Miki – Phnom Penh, Cambodia

I spent my childhood frequently moving between Tokyo and an underdeveloped region of China. This experience made me realize that many social issues, including poverty and human rights, are greatly correlated with commercial systems and business operations. Ever since, I have been active in exploring ways to practice business principles that would bring out positive social changes throughout my education. This intern opportunity is where I can further develop my skills and understanding of social entrepreneurship, as well as a platform an experience, to turn my passion and knowledge into impact.

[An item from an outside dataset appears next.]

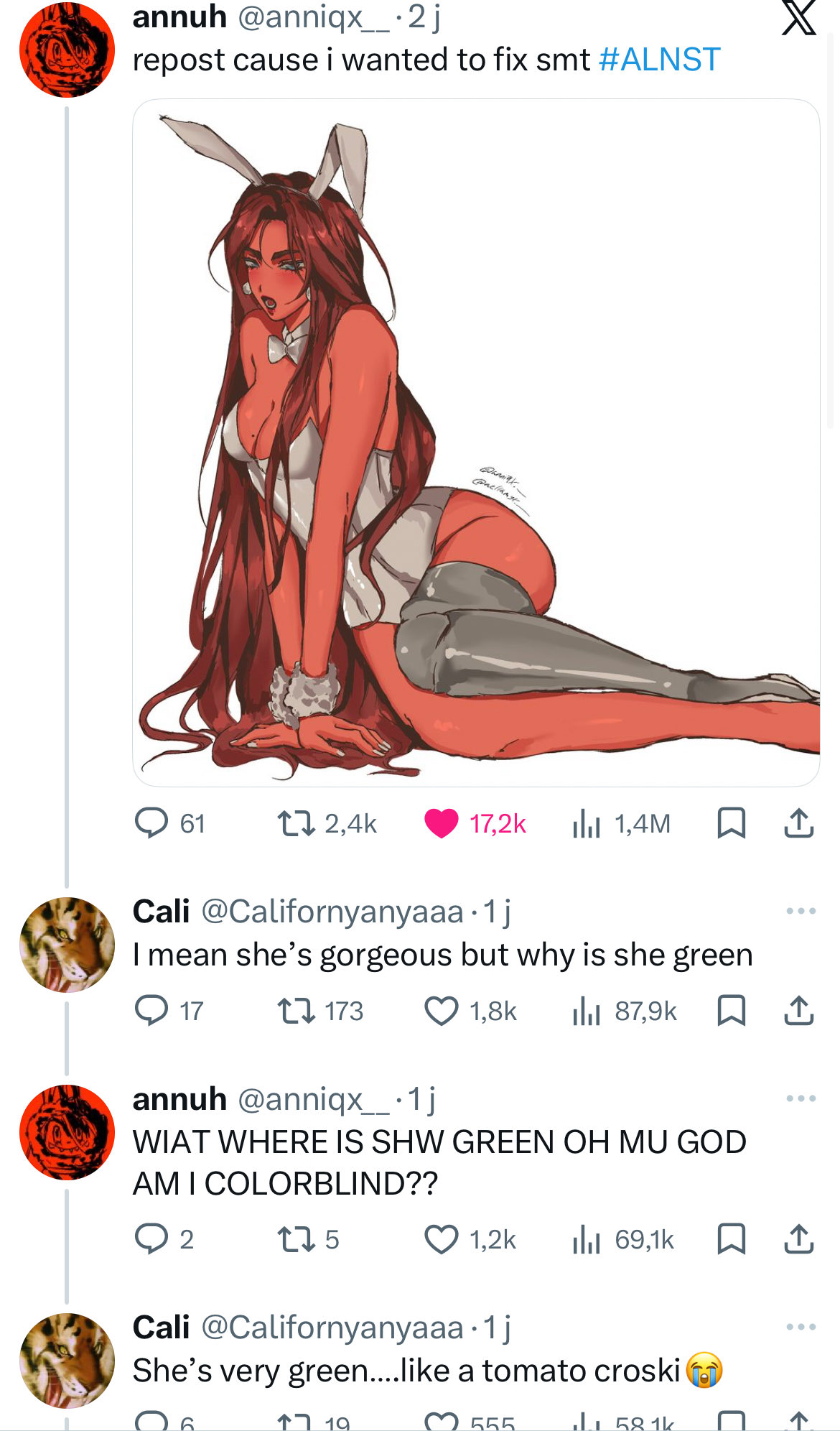Open more options on annuh's COLORBLIND reply

[801, 1098]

The Cambodian government recognizes the importance of diversifying the economy and stimulating entrepreneurship to alleviate poverty. However, it is challenging to pursue entrepreneurial opportunities that are economically sustainable and socially responsible at the same time. One of the most effective tools to create opportunity for the poorest is to extend credit to poor entrepreneurs. When carried out as part of a well planned campaign, microfinance can be the difference between an unstable temporary job and sustainable self-employment. The business development project let me contribute my knowledge and talent to microfinance initiatives in Phnom Penh. Not only I was utilizing my skills, I was also training the locals to effectively use the funds when managing their business, to ensure the long-term sustainability of the projects.

The organization I work at is called Farmer Livelihood Development (FLD). Under it, there are subsidiary social enterprises that contribute to different aspect of developing lives of rural Cambodian farmers. The subsidiary I worked for was called Khmer Farmer Product (KFP). KFP serves as the medium between the commercial market and the poor farmer in rural area of Cambodia with little or no knowledge or business skills. KFP is a social enterprise that packages, trades and markets products on behalf of farm businesses and small­scale handicraft and food processor groups, all of whom were trained by FLD. It allows former trainees to gain commercial confidence in their new skills, and facilitate them entering the commercial market.

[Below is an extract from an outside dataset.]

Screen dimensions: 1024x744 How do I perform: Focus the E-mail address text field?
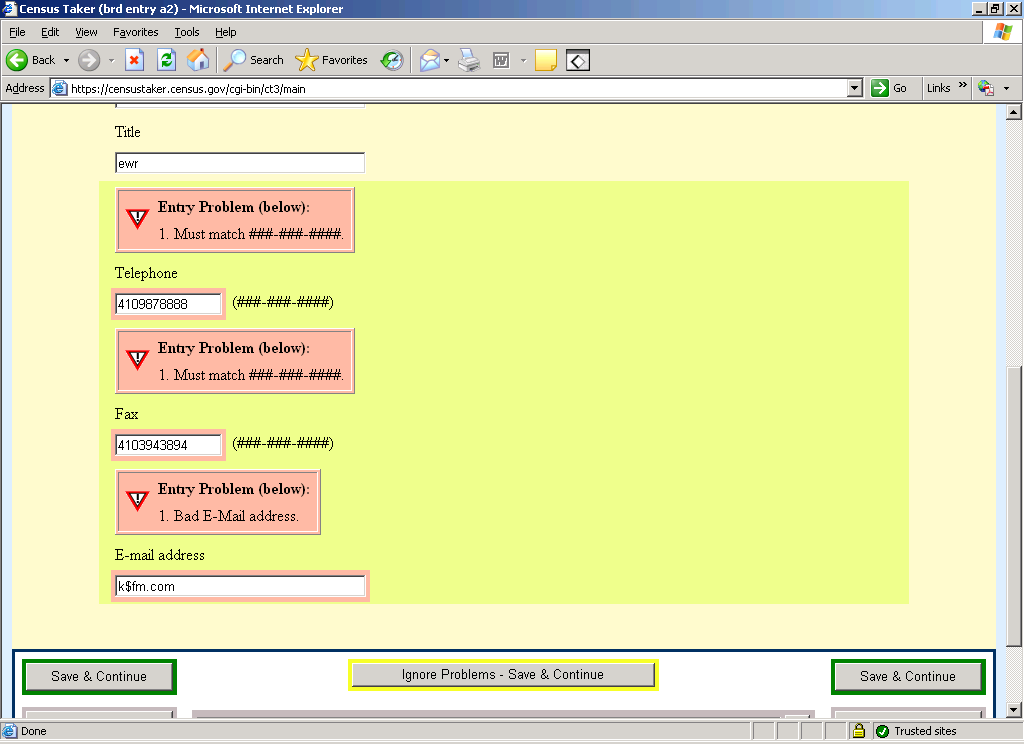240,586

Though it may sound like an opportunity where I contributed to the community I worked with, it is actually an amazing chance for self-development. With this chance to explore what I am passionate about , I can now take every step following in life with firm faith and unstoppable belief. The ones who march on a path that has never been visited before are the ones who truly inspire. And those people are true leaders who make a difference in the world.

Human Rights Through Education – Ann Arbor, MI

This year, our student organization Human Rights Through Education (HRTE) presented a speaker series entitled “Human Rights in Conflict.” Following a successful fall film series of the same name, HRTE organized this speaker series to explore how the interpretation of human rights is shaped by conflict situations, and vice versa. HRTE was honored to receive a BLI small grant to support the final event in this series.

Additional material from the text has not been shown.